---------- SOURCE DATA

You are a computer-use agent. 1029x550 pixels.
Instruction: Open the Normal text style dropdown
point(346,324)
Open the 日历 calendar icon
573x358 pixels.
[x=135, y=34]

--------------------
---------- SOURCE DATA

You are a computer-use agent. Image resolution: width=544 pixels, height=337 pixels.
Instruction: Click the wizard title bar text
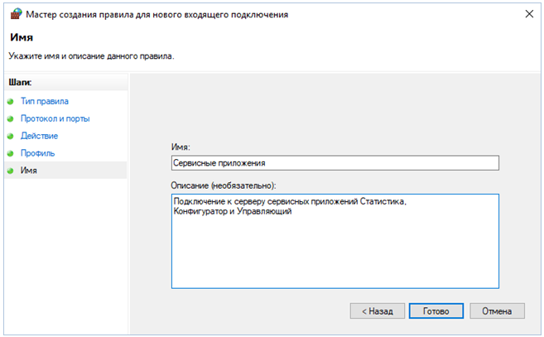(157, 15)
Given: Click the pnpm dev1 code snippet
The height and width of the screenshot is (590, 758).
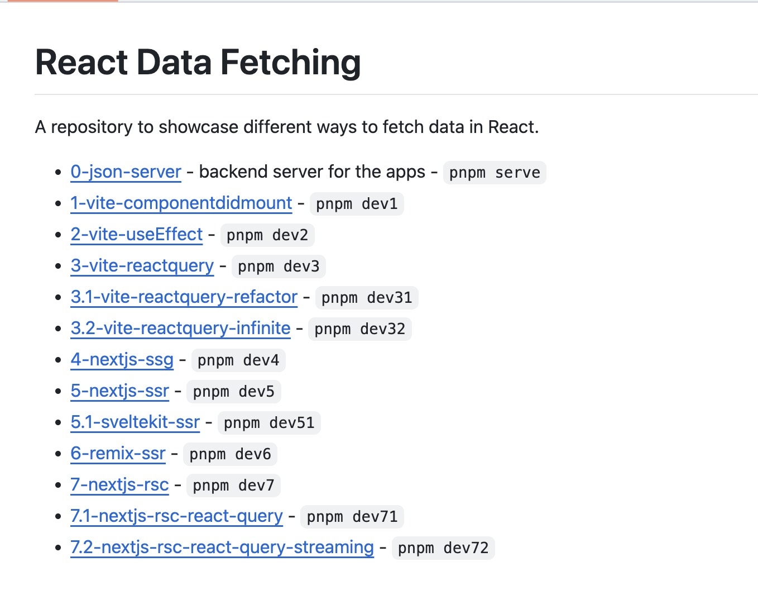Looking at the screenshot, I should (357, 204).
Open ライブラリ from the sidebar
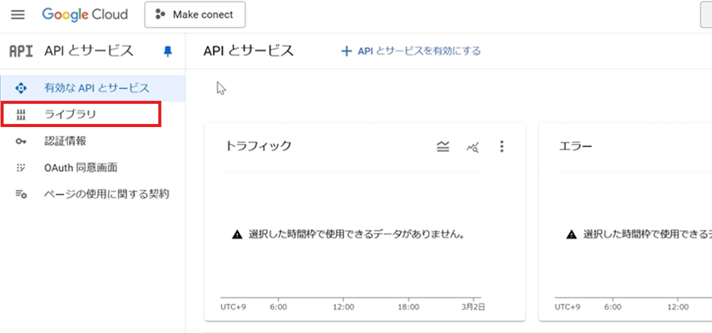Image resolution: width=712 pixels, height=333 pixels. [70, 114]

--------------------
---------- SOURCE DATA

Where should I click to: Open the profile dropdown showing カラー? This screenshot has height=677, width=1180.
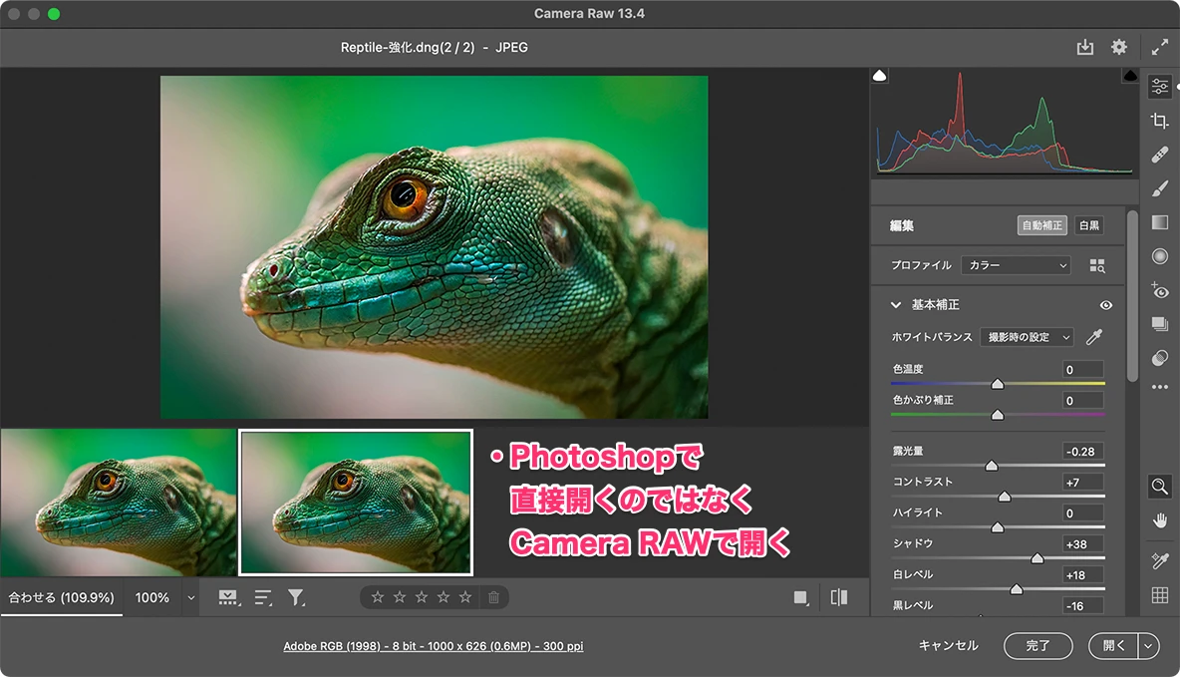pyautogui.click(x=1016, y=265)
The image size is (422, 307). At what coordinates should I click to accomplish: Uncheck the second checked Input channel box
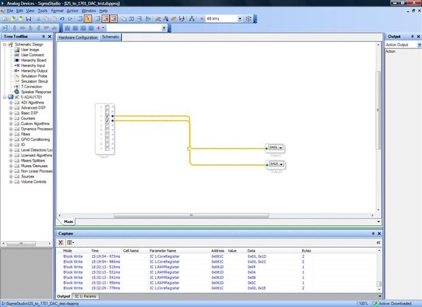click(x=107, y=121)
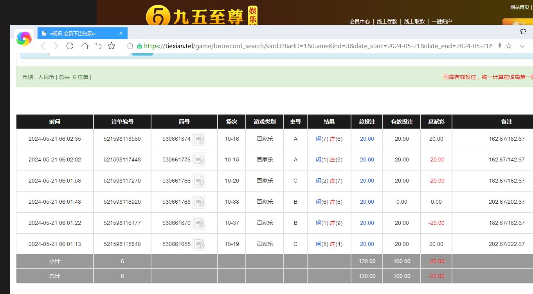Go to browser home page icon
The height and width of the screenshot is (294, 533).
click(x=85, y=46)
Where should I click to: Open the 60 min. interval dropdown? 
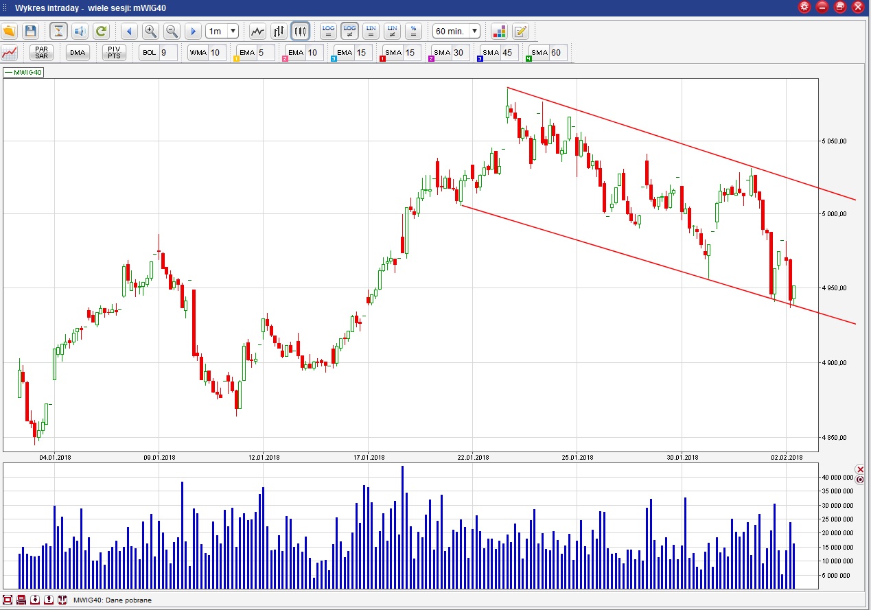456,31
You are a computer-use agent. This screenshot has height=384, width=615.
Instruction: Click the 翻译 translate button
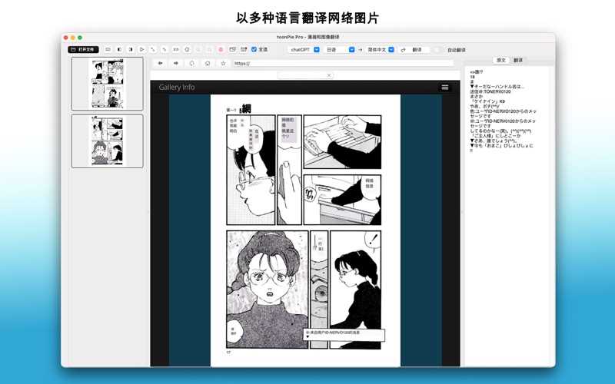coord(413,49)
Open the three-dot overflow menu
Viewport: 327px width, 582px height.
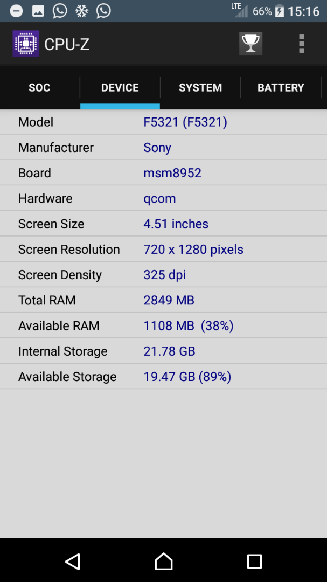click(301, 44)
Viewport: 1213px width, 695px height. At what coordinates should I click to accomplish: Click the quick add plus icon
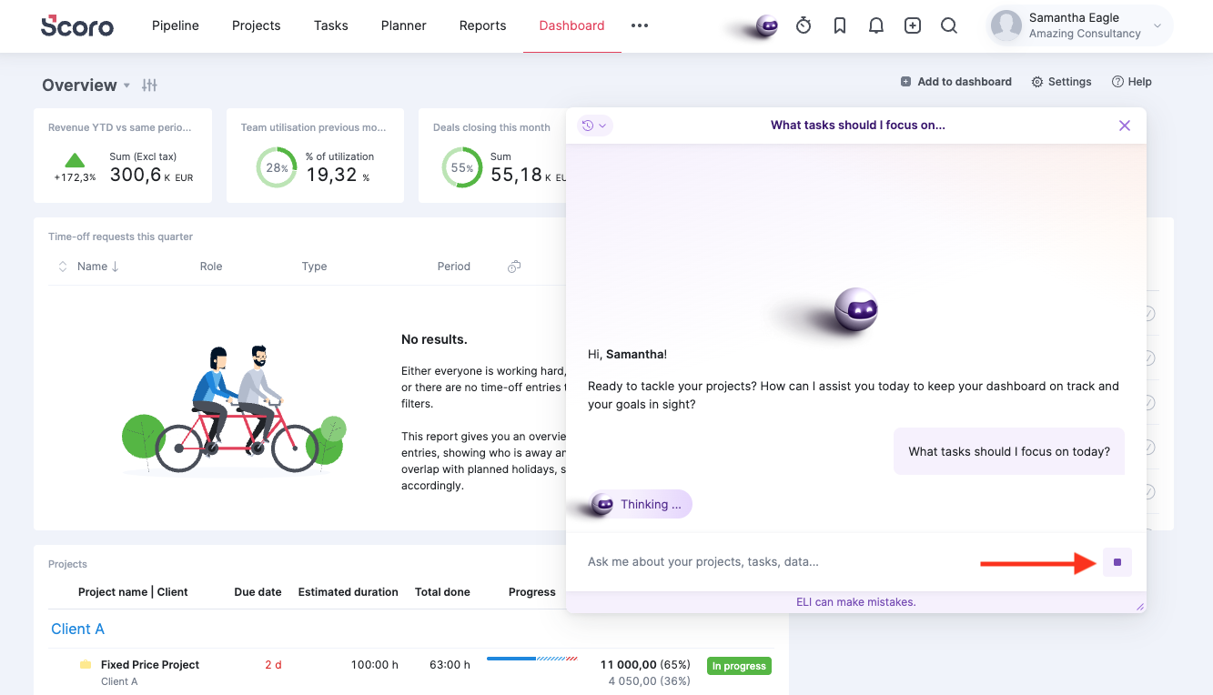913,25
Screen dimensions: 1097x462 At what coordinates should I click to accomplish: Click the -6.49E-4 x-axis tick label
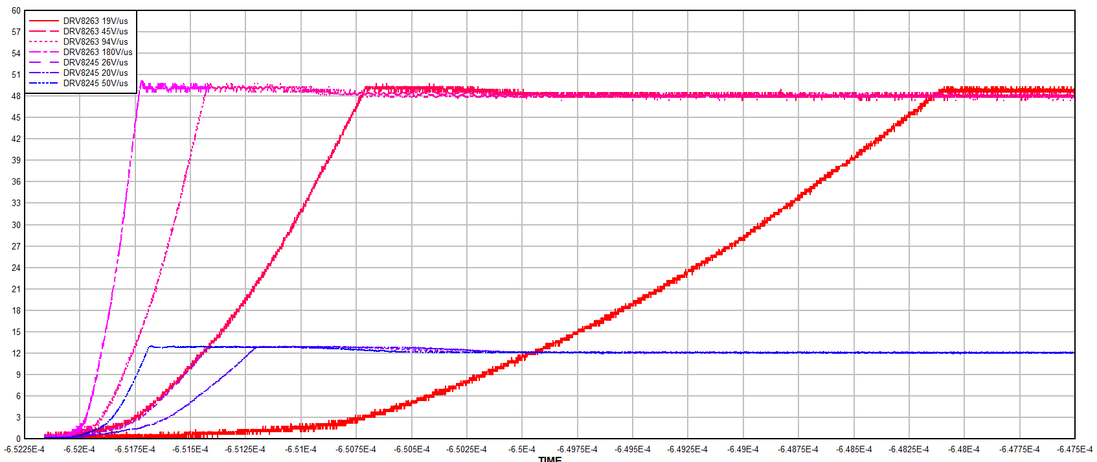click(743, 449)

--------------------

What lines in the entries contain "computer"? Report each one by copying it.

#### SOLUTION TO THE PROBLEM
You are a computer-use agent. 1029x550 pixels.
You are a computer-use agent. Image resolution: width=544 pixels, height=337 pixels.
You are a computer-use agent. This screenshot has height=384, width=615.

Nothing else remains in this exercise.